O caso foi registrado em uma pessoa do sexo masculino, de 27 anos, que buscou atendimento na Unidade de Pronto Atendimento (UPA/24h) de Ananindeua. O paciente é residente em Belém e tem histórico de viagem recente por São Paulo e Rio de Janeiro.

Outros dois casos nas regiões Sul e Oeste do Pará estão sendo investigados pela Sespa. Os casos suspeitos foram notificados em Santarém e Parauapebas. A Sespa informou que os pacientes estão isolados. “A Sespa reforça que já fez a orientação para que seja realizada a análise clínica, notificação do caso e encaminhamento das amostras dos pacientes para laboratório”, informou, em nota, a Secretaria.

TRANSMISSÃO E SINTOMAS

A varíola dos macacos foi descrita pela primeira vez em humanos em 1958. Na época, também se observava o acometimento de macacos, que morriam. Vem daí o nome da doença. No entanto, no ciclo de transmissão, eles são vítimas como os humanos. Na natureza, roedores silvestres representam o reservatório animal do vírus.

O tempo de incubação do vírus varia de cinco a 21 dias. O sintoma mais característico é a formação de erupções e nódulos dolorosos na pele. Também podem ocorrer febre, calafrios, dores de cabeça, dores musculares e fraqueza.

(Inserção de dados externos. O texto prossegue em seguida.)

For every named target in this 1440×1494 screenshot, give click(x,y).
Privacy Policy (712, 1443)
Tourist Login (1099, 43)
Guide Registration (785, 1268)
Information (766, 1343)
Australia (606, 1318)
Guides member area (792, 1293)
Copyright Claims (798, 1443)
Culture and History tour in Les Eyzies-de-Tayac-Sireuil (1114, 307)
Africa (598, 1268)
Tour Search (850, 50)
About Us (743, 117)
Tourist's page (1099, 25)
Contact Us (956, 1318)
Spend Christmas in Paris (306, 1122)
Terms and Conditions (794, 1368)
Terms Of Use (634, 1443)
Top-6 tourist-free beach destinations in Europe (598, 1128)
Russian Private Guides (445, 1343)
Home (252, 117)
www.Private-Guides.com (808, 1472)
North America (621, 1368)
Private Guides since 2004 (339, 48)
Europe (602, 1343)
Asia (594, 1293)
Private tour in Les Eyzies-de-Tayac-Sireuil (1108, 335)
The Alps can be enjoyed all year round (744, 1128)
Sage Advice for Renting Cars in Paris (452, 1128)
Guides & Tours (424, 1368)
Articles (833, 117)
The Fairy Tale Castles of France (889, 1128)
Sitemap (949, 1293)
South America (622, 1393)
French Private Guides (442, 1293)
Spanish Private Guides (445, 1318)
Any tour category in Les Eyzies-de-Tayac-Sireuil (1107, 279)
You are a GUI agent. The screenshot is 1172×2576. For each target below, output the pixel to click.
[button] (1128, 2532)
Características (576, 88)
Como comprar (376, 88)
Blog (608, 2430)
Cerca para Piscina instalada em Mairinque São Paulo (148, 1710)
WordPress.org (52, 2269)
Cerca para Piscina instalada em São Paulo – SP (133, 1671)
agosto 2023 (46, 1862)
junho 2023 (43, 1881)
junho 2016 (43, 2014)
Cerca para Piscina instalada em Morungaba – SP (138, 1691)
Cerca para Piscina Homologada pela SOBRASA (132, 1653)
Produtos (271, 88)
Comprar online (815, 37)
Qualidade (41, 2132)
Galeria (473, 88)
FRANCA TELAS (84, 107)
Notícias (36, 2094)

Sem um reservatório animal, a transmissão no mundo vem ocorrendo de pessoa para pessoa. A infecção surge a partir das feridas, fluidos corporais e gotículas do doente. Isso pode ocorrer mediante contato próximo e prolongado sem proteção respiratória, contato com objetos contaminados ou contato com a pele, inclusive sexual.

DIAGNÓSTICO E TRATAMENTO

O Laboratório Molecular de Virologia da Universidade Federal do Rio de Janeiro se firmou como um dos polos nacionais para diagnóstico da doença. O primeiro caso no estado do Rio de Janeiro foi detectado em 14 de junho, cinco dias depois da primeira ocorrência no país ser confirmada em São Paulo. De lá pra cá, já são 117 resultados positivos no estado do Rio. Outros estados também têm enviado  amostras para análise na UFRJ.

Essas análises são realizadas em fluidos coletados diretamente das lesões na pele, usando um swab [cotonete estéril] seco. Existe a expectativa de que a população tenha, em breve, acesso a testes rápidos de detecção de antígenos, similar aos que foram feitos para a covid-19.

Mesmo nos quadros mais característicos, o exame é importante para confirmar análise clínica. Um desafio para a detecção da doença é a semelhança de suas lesões com as provocadas pela varicela, doença popularmente conhecida como catapora e causada por um vírus de outro grupo. A mudança de perfil dos sintomas também tem levantado um alerta de especialistas. Na varíola dos macacos, as erupções costumavam surgir mais ou menos juntas e evoluíam no mesmo ritmo.